Die Deutsche Vermögensberatung (DVAG) ist der mit Abstand größte Player. Zu den anderen großen Vertrieben zählen Ergo Pro, ehemals HMI sowie die Swiss Life Select, in der der ehemalige Strukturvertrieb von Carsten Maschmeyer, AWD, aufgegangen ist. Auch die Vertriebe Tecis, Proventus und Horbach gehören wie Swiss Life Select zum Swiss-Life-Konzern.

„Viele dieser Vertriebe sind gerade auf Personalsuche, trotz Corona. Sie wollen die Krise nutzen, um neue Berater zu gewinnen – zum Beispiel ehemalige Banker, die nach der Schließung der Filiale dringend neue Jobs brauchen. Aber auch Quereinsteiger und Studenten sind gefragt. Gerade an Unis sind die Strukturvertriebe schon lange umtriebig“, berichtet die WiWo.

Geworben werde mit dicken Gehältern, aber auch mit einer familiären Arbeitsatmosphäre oder Weiterbildung.  Ehemalige Strukturvertriebler sprechen jedoch von einer anderen Realität.

„Von der Aussicht aufs schnelle Geld ließ sich Joschka Birgkit locken. Der ehemalige Elektriker war, wie viele andere, zuerst Kunde bei einem Strukturvertrieb und kam so ins System. In seinem alten Job sei das Geld am Monatsende stets knapp gewesen. Auf Kennenlerntreffen hätten ihm Vertreter des Vertriebs dann von den unbegrenzten Verdienstmöglichkeiten vorgeschwärmt. Tatsächlich aber blieb das Geld auch dann knapp, als Joschka dort anfing“, heißt es im WiWo-Bericht.

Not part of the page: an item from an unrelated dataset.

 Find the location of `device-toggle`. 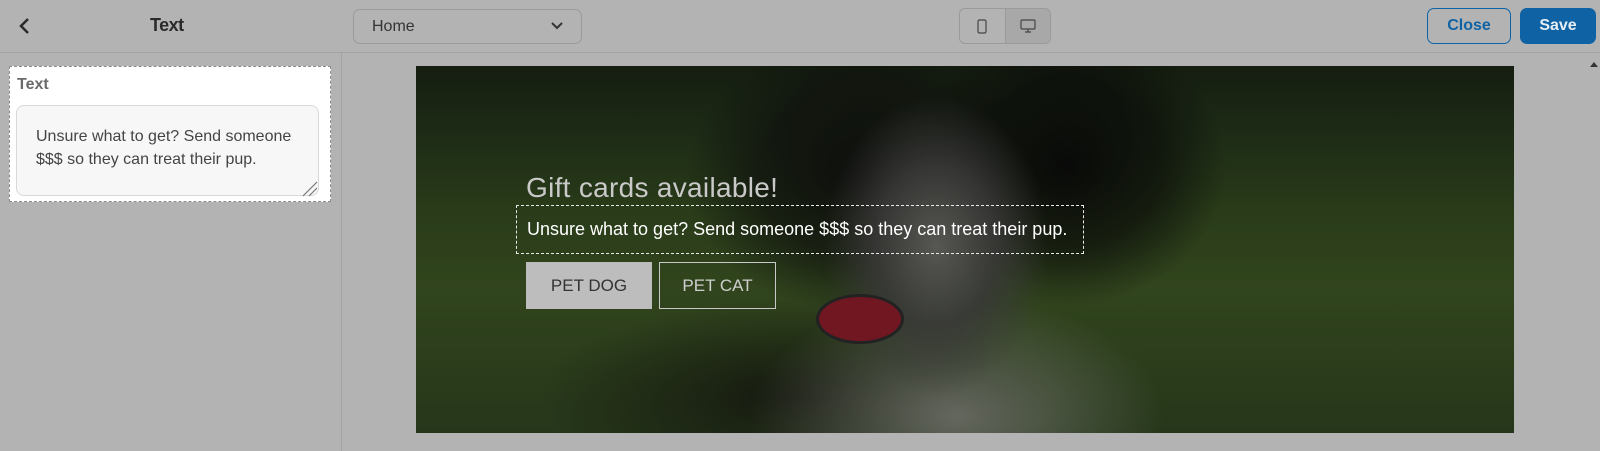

„Im Vertrieb kümmert sich keine Sau um dich“

Die Provisionen, die Einsteiger verdienen, seien im Strukturvertrieb gering. Der Löwenanteil der Courtage, die Kunden beim Abschluss zum Beispiel einer Lebensversicherung zahlen, lande beim Vertrieb selbst und den oberen Hierarchieebenen. Für den Vermittler auf der untersten Stufe falle wenig ab.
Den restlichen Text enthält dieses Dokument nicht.